Sept. 18 might be a day that Willie Nelson would just as soon forget. It was on that date in 2006 that the singer was arrested for possession of marijuana and narcotic mushrooms while on the road in Louisiana.
The incident began with a commercial vehicle inspection of Nelson’s tour bus: “When the door was opened and the trooper began to speak to the driver, he smelled the strong odor of marijuana,” law enforcement said in a statement about the arrest. A subsequent search produced 1 1/2 lbs. of marijuana and more than 3 oz. of narcotic mushrooms. The large quantity of drugs was enough to charge Nelson with a felony of distribution, but since four other people on the bus, including Nelson’s sister Bobbie, also claimed to own the drugs, they were each charged with a misdemeanor.
Nelson, who is an outspoken advocate of the legalization of marijuana, was also arrested in 2010, in Texas, when 6 oz. of marijuana were found on his tour bus. But the 86-year-old is hopeful that the drug will soon be legal all across the country.

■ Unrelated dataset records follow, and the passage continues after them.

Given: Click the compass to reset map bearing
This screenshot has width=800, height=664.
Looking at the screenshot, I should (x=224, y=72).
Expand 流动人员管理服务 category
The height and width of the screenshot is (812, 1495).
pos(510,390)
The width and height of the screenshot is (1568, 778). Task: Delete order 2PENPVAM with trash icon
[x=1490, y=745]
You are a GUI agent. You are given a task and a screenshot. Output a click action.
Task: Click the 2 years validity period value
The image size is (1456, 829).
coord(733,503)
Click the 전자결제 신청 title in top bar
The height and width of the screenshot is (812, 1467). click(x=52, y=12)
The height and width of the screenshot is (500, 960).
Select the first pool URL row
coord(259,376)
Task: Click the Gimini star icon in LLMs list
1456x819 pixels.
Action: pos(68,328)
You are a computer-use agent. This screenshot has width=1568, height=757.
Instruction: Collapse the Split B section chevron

“I think it’s only a matter of time,” he tells the Huffington Post. “The economy going off is going to help it a lot. There’s money there, and anyone with any brains at all can say, ‘Why do you want the criminals to make all the money off of this when it’s proven that it won’t kill you unless you let a bale of it fall on you?'”
Nelson’s advocacy for the legalization of marijuana has even extended into his music: He included a song titled “Roll Me Up and Smoke Me When I Die” on his 2012 album, Heroes. In 2015, the country legend launched his own line of marijuana and related products, called Willie’s Reserve.